EXERCISE DESCRIPTION: Rewrite everything from the row containing "Task: Open the Analytics sidebar icon" down to the end of the rows as a numbered list, leaving out blank lines.

RAW DATA:
──────────────────────────────

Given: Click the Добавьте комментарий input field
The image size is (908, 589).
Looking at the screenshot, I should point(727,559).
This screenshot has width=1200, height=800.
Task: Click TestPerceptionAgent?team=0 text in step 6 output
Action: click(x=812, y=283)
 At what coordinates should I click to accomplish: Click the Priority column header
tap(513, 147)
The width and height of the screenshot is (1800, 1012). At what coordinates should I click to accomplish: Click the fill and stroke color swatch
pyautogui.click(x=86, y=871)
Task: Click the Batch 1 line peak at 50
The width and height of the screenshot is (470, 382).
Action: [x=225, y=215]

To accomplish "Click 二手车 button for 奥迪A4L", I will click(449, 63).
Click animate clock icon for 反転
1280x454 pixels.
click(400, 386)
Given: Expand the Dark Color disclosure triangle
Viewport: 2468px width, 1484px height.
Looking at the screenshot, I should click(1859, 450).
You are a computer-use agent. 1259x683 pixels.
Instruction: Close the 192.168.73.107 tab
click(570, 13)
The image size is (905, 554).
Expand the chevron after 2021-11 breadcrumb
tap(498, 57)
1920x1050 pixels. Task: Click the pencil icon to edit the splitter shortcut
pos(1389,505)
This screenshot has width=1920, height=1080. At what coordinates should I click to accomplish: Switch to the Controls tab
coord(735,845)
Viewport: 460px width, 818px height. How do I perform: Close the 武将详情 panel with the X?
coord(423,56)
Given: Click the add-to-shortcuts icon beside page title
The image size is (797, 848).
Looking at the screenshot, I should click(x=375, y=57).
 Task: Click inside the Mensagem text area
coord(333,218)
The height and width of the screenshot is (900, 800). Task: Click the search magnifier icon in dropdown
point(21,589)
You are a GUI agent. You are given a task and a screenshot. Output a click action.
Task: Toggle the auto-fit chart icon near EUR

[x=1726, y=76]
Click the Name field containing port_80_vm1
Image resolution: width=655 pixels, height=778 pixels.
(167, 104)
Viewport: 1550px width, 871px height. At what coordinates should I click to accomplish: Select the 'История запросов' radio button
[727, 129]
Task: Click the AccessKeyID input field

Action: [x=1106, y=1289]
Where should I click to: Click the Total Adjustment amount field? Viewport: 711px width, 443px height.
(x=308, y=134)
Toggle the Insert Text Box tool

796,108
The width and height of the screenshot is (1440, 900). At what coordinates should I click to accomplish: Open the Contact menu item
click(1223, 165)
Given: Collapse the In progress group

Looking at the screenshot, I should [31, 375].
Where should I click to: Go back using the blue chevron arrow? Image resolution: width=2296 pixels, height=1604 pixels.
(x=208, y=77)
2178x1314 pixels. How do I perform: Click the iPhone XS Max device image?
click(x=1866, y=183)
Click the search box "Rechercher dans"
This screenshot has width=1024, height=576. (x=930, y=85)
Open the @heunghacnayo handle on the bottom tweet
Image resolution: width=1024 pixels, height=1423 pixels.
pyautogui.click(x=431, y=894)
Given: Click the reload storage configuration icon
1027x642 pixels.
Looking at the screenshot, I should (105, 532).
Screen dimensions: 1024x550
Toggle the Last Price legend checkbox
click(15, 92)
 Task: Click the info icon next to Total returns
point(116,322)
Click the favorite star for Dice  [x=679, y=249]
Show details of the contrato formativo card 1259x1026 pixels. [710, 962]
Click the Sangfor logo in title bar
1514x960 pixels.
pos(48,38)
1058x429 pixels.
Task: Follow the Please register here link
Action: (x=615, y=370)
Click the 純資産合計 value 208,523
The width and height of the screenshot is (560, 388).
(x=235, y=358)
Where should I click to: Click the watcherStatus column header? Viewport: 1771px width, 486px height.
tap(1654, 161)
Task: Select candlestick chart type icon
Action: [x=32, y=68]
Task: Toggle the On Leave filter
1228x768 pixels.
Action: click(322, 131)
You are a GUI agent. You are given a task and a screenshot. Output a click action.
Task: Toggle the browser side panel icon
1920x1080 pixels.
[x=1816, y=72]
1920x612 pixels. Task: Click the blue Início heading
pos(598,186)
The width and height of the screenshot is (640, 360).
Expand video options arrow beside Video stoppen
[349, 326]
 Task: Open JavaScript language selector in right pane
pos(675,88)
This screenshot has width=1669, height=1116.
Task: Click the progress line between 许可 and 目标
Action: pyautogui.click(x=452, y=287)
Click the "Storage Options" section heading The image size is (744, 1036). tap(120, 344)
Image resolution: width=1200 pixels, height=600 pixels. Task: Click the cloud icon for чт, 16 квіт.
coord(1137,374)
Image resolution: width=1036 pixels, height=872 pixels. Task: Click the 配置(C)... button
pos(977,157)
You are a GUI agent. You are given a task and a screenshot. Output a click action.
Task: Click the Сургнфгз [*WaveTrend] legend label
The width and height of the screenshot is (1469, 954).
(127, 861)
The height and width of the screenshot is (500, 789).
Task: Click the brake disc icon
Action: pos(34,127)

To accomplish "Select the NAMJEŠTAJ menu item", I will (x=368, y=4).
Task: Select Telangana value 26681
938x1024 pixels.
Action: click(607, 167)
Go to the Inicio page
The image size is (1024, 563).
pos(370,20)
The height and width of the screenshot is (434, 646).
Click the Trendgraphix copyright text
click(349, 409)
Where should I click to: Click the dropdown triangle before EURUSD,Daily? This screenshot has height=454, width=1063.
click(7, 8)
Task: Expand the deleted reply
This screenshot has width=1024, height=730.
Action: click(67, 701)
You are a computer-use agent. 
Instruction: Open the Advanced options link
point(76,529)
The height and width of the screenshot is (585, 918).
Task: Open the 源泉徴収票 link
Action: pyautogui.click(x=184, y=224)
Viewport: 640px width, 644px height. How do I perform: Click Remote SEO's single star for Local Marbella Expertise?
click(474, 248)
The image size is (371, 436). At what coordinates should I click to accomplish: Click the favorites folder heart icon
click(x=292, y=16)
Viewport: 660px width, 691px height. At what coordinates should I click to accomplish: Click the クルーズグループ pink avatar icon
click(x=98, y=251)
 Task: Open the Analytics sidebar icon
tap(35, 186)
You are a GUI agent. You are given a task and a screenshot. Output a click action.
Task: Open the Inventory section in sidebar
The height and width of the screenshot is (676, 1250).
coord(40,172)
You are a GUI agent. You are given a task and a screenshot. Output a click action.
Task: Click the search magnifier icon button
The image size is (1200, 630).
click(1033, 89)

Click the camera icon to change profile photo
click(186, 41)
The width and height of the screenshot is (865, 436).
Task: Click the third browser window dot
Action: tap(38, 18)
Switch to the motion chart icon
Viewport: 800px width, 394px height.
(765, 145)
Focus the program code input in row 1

──────────────────────────────

SOLUTION TO THE EXERCISE:
1.  Task: Open the Analytics sidebar icon
2. tap(35, 186)
3. You are a GUI agent. You are given a task and a screenshot. Output a click action.
4. Task: Open the Inventory section in sidebar
5. The height and width of the screenshot is (676, 1250).
6. coord(40,172)
7. You are a GUI agent. You are given a task and a screenshot. Output a click action.
8. Task: Click the search magnifier icon button
9. The image size is (1200, 630).
10. click(1033, 89)
11. Click the camera icon to change profile photo
12. click(186, 41)
13. The width and height of the screenshot is (865, 436).
14. Task: Click the third browser window dot
15. Action: tap(38, 18)
16. Switch to the motion chart icon
17. Viewport: 800px width, 394px height.
18. (765, 145)
19. Focus the program code input in row 1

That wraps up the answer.